Exams & Tests for Acute Lymphoblastic Leukaemia in Teenagers and Young Adults
Diagnosis involves detailed clinical, hematologic, and molecular testing:
- Complete blood count (CBC): Often reveals anemia, thrombocytopenia, and abnormal white blood cells.
- Peripheral blood smear: Shows circulating lymphoblasts.
- Bone marrow aspiration and biopsy: Confirms diagnosis with >20% blasts.
- Immunophenotyping (flow cytometry): Differentiates B-cell from T-cell ALL and guides treatment.
- Cytogenetic and molecular tests: Identify chromosomal abnormalities (e.g., BCR-ABL1, MLL rearrangements) crucial for risk stratification.
- Lumbar puncture: Checks for central nervous system involvement.
- Imaging (chest X-ray/CT): Detects mediastinal masses, especially in T-cell ALL.
Treatment of Acute Lymphoblastic Leukaemia in Teenagers and Young Adults
Treatment in teenagers and young adults has evolved significantly, with pediatric-inspired regimens now considered the standard of care due to improved outcomes compared to traditional adult protocols.
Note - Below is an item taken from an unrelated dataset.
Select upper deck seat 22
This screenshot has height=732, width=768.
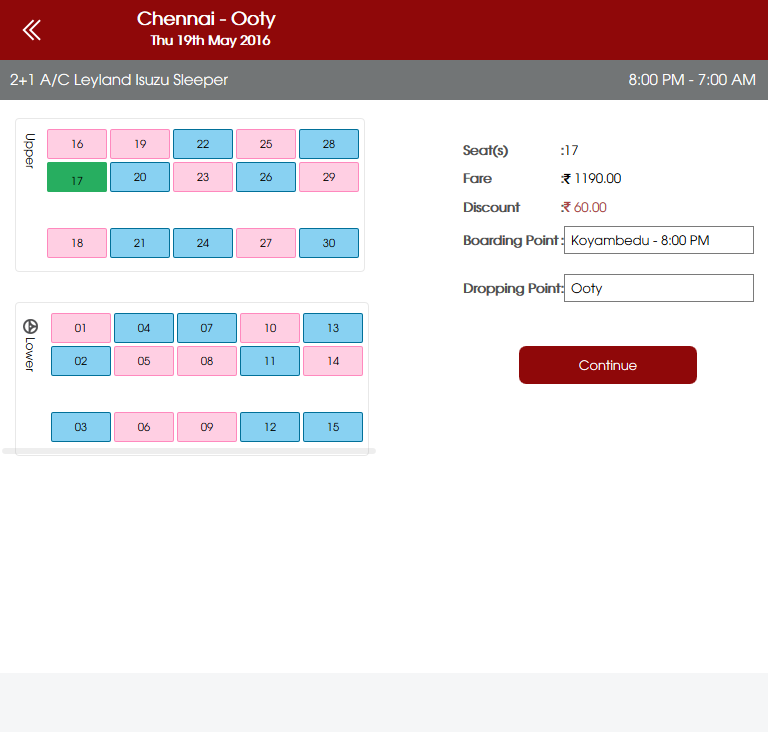(x=203, y=144)
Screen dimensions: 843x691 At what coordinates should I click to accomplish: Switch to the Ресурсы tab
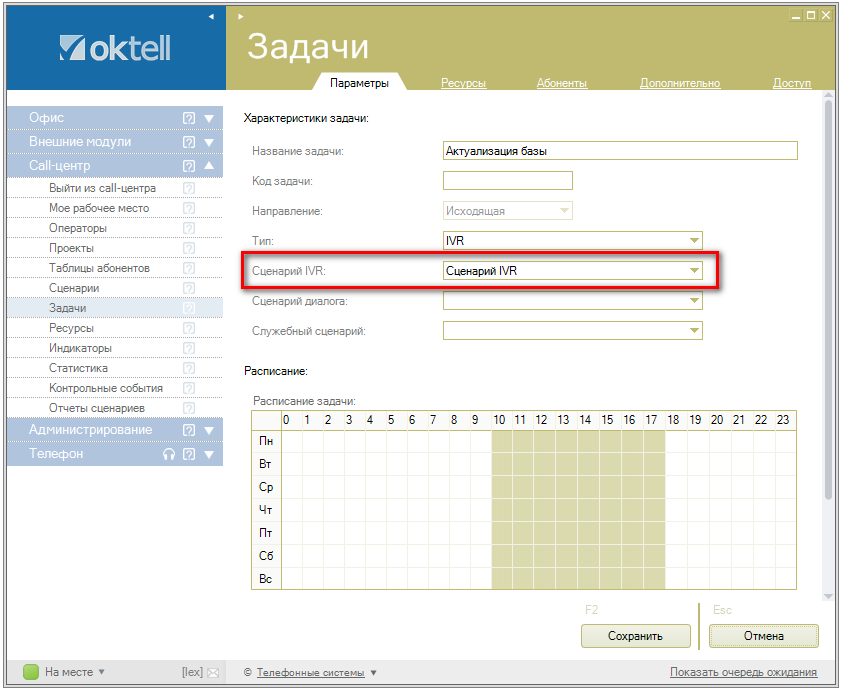pos(463,84)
Therapy is typically multi-phased:
1. Induction Therapy:
- Goal: Achieve complete remission by eradicating leukemic cells.
- Regimen: Combination chemotherapy (vincristine, corticosteroids, anthracyclines, asparaginase).
2. Consolidation (Intensification) Therapy:
- Goal: Eliminate residual disease and reduce relapse risk.
- Regimen: High-dose chemotherapy ± targeted agents.
3. Maintenance Therapy:
- Goal: Sustain remission over 2–3 years.
- Regimen: Low-dose oral chemotherapy (methotrexate, mercaptopurine).
4. Central Nervous System (CNS) Prophylaxis:
- Intrathecal chemotherapy ± cranial irradiation to prevent CNS relapse.
5. Targeted Therapies and Immunotherapies:
- Tyrosine kinase inhibitors (e.g., imatinib, dasatinib) for Philadelphia chromosome-positive ALL.
- Monoclonal antibodies (e.g., blinatumomab, inotuzumab) and CAR T-cell therapy for relapsed/refractory disease.
6. Stem Cell Transplantation:
- Considered for high-risk patients or those with relapsed disease.
Supportive care, including infection prevention, blood transfusions, and psychological support, is essential. Fertility preservation discussions should occur before treatment initiation due to potential impacts on reproductive health.
Source
- Stock W, et al. “Acute lymphoblastic leukemia in adolescents and young adults.” Hematology Am Soc Hematol Educ Program 2010; 2010(1):21–29.
- Boissel N, et al. “Should adolescents with acute lymphoblastic leukemia be treated as old children or young adults?” Blood 2003; 102(2):427–434.
- National Cancer Institute. “Adolescent and Young Adult Acute Lymphoblastic Leukemia Treatment (PDQ®) – Health Professional Version.” NCI, 2024.